The goal of this collaboration is to identify targets for therapeutic intervention in autism spectrum disorders. Autism spectrum disorders are neurodevelopmental disorders characterized by deficits in social interaction, communication, and unusual repetitive behaviors [1, 2]. Autistic individuals can understand isolated facts but can not process complex information. Most recent estimates suggest that 1 in 166 children are affected by disorders of the autism spectrum. This high incidence and substantial societal cost make identifying treatment strategies for autism a high priority. However, the fundamental cellular and physiological alterations underlying autism-spectrum disorders are not understood.

Autism-spectrum disorders are amongst the most heritable neurodevelopmental disorders known to date. Human genetic studies conducted over the past 5-10 years have led to the identification of several candidate genes that may confer susceptibility to autism but also environmental risk factors might exist.  Each of these genetic and environmental risk factors appears to account for only a small fraction of autism cases. This apparent heterogeneity in the etiology of autism poses a major problem for therapeutic intervention and makes it mandatory to identify unifying alterations in the nervous system that represent the fundamental basis of autism pathology.

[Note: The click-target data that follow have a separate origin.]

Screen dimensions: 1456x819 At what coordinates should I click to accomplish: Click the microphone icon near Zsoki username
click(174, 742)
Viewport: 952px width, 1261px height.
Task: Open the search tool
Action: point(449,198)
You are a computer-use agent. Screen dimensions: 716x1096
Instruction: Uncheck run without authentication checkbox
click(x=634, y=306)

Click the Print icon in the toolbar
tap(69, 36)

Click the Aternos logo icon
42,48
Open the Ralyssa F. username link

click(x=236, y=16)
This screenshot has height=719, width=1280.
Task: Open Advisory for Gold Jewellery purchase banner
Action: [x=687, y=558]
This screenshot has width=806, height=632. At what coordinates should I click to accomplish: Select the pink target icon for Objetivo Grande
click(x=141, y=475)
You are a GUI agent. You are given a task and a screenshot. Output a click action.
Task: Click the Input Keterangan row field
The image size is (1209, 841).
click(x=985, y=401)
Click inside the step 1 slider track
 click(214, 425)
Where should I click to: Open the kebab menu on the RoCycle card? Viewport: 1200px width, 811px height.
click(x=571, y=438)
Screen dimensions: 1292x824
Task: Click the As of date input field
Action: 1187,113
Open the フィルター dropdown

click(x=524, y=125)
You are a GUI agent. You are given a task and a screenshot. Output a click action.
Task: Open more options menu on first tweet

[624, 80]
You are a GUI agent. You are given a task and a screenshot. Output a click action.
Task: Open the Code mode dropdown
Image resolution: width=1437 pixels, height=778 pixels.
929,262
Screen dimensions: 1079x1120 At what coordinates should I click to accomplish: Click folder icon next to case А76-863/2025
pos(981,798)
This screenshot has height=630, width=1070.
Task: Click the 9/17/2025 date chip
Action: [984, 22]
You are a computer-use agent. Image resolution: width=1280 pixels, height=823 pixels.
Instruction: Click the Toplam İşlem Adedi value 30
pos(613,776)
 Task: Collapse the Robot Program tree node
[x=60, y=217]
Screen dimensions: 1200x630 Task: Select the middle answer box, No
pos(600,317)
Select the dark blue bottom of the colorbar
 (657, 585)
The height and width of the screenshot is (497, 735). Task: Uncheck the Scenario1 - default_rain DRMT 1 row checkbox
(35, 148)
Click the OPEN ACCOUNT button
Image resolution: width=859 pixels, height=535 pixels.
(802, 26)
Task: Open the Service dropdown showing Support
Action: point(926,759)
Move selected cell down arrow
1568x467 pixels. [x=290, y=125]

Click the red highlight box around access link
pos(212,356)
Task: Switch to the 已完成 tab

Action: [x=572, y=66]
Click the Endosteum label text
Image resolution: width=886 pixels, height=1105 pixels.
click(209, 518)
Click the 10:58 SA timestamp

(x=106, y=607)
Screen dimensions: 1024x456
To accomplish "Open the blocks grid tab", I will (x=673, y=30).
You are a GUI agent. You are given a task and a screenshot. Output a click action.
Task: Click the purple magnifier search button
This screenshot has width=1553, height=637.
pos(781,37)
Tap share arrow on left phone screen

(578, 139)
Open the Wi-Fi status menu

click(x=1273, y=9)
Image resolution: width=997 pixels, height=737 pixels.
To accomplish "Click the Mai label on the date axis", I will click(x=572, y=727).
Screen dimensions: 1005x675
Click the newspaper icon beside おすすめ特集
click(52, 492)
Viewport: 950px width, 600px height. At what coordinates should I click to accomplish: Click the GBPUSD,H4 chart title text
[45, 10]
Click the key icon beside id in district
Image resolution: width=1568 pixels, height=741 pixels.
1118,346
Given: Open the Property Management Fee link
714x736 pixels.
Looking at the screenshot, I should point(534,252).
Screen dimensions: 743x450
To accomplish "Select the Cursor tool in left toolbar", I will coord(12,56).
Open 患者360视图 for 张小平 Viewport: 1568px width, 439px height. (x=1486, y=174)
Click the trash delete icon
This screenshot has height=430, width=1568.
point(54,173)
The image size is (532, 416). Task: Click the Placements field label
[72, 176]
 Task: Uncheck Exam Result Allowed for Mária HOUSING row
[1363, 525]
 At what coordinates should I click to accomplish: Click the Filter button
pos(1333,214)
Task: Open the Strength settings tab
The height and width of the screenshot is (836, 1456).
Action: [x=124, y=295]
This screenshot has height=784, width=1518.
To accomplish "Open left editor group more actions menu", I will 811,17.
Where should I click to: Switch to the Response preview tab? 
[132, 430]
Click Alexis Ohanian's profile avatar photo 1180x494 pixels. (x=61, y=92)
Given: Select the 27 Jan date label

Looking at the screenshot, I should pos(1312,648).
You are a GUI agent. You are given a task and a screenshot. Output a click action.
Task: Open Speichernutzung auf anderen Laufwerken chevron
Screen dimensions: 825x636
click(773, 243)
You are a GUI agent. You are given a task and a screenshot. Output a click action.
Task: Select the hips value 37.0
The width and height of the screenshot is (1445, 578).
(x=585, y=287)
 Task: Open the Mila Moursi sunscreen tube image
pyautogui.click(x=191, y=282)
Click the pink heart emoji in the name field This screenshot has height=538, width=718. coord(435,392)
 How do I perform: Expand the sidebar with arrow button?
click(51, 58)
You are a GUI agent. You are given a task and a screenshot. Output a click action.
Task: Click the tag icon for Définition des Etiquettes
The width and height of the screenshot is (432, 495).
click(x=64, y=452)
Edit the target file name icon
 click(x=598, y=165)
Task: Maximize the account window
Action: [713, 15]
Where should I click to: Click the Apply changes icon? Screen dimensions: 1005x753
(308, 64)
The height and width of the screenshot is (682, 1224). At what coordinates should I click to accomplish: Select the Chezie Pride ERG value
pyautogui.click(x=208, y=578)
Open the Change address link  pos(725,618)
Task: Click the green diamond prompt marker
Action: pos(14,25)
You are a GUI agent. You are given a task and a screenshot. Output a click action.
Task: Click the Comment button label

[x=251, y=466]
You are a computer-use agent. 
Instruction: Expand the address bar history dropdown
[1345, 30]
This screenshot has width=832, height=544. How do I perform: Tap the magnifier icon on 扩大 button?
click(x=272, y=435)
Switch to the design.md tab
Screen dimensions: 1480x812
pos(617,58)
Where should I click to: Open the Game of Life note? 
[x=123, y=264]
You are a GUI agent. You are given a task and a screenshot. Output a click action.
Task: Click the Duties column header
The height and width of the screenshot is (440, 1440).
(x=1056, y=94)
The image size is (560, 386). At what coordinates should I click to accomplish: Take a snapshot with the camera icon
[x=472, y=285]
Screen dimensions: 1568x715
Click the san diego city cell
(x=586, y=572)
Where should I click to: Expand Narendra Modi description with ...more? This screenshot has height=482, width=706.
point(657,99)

From recent work, synaptic connectivity and synapse function in the central nervous system have emerged as key targets for autism [3, 4]. Several of the autism-associated genetic defects identified to date occur in synaptic proteins and it is believed that synaptic dysfunction underlies the manifestation of behavioral and cognitive alterations. In particular, mutations and copy number variations in genes encoding a synaptic adhesion complex called the neuroligin-neurexin complex have been identified and verified in multiple independent studies [5-9]. Mouse models recapitulating these mutations exhibit defects in synaptic physiology and animal behavior, thereby further supporting an important role for these mutations in the etiology of autism [10-12]. However, the fundamental cellular and molecular changes caused by these mutations are not understood. Moreover, it is not known whether there is a common synaptic core pathway that is perturbed in multiple different models of autism. For example, it is conceivable that mutations in transcriptional and translational regulators (such as MeCP2 and FMR1, see below) or environmental insults (such as valproate exposure, see below) converge in the perturbation of synaptic signaling processes, revealing a unifying substrate underlying the etiology of autism.